I Lost It at the Video Store: A Filmmakers’ Oral History of a Vanished Era by Tom Roston
I’m a fan of oral histories because they capture the voice of those involved, describing their own individual views to create a richer, wider whole. Contradictions can abound as the passage of time allows each participant to see things they way they either were or how they were wished to be. Some of my favorite books are oral histories and Tom Roston’s – though short on pages – is one of them. I Lost It at the Video Store captures that magical time from around 1985-2004 when the video store dominated everyone’s lives. I myself recall many experiences traversing the aisles of my local Blockbuster and Hollywood Video – I never had a mom and pop video store in my town – and it’s an experience that’s wholly different from scouring Netflix at 3am.
Roston’s tome interviews the filmmakers influenced by their education at the video store, whether working within it, profiting off it or simply dropping by on a Friday night. Kevin Smith, Quentin Tarantino and David O. Russell are just a few of the prominent names that describe their video store experiences as Roston charts how the video store market became the de facto savior for independent cinema and what we’ve lost with their demise. Roston’s breezy narrative doesn’t have a lot of fat, and I’m sure there could have been a longer look at the mechanics of the home video market, but what’s there is remarkably fun, viscerally presenting a time both recent in memory and gone by. If you’ve ever lost your mind at the realization that you couldn’t rent The Terminator or you still owe money to Blockbuster in late fees, then you too probably Lost It at the Video Store!
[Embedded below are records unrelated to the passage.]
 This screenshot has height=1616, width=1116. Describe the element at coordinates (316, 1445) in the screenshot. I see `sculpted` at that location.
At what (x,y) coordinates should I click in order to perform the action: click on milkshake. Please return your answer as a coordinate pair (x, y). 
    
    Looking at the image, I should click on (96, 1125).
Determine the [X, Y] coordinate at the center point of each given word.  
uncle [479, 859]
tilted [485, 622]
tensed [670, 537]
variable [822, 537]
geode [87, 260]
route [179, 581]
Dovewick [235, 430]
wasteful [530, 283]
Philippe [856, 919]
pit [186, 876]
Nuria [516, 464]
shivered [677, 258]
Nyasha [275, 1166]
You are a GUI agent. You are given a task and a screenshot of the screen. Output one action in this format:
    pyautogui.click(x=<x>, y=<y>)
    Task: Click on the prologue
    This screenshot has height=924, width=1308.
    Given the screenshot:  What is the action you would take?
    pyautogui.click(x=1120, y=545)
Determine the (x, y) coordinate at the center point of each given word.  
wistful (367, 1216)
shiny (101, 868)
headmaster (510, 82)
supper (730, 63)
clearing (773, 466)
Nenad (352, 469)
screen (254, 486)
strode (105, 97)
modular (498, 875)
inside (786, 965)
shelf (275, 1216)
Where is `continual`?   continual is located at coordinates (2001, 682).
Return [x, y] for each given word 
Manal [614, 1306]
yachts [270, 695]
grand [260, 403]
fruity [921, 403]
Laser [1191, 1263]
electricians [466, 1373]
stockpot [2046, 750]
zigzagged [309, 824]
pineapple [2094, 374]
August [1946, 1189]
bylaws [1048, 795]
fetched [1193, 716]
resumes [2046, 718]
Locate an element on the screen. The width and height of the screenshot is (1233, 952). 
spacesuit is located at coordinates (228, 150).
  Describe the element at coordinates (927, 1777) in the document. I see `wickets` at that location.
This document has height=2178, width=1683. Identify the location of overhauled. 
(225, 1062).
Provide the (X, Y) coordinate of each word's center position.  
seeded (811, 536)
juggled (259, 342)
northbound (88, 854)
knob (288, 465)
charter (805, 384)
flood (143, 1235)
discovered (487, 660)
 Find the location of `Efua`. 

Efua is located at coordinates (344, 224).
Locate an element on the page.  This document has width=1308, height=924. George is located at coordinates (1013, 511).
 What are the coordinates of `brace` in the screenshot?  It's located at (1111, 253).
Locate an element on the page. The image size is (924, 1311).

Sharon Tate: A Life by Ed Sanders
Sharon Tate’s name is synonymous with tragedy and it’s a shame since it obscures the life of a sensitive young woman working her way through the world of Hollywood. Beautiful and weeks from giving birth, Sharon Tate, in death, represents both the Hollywood candle snuffed too quickly and the happy idealization of a celebrity who could have had it all. There aren’t many books content with showcasing Tate’s life aside from her horrific demise; Ed Sanders’ Sharon Tate: A Life won’t be breaking that trend anytime soon. Though Sanders’ biography does give a look into Tate, and husband Roman Polanski’s very different lives, Sanders’ prose is often distracted, moving quickly from item to item, doubling back and repeating points too often. When he isn’t filling space, he’s rehashing gossipy items easily found on the internet or, like most Tate books, recounting the already well-trod road to her death. There are glimmers of a life within, but it isn’t Tate’s.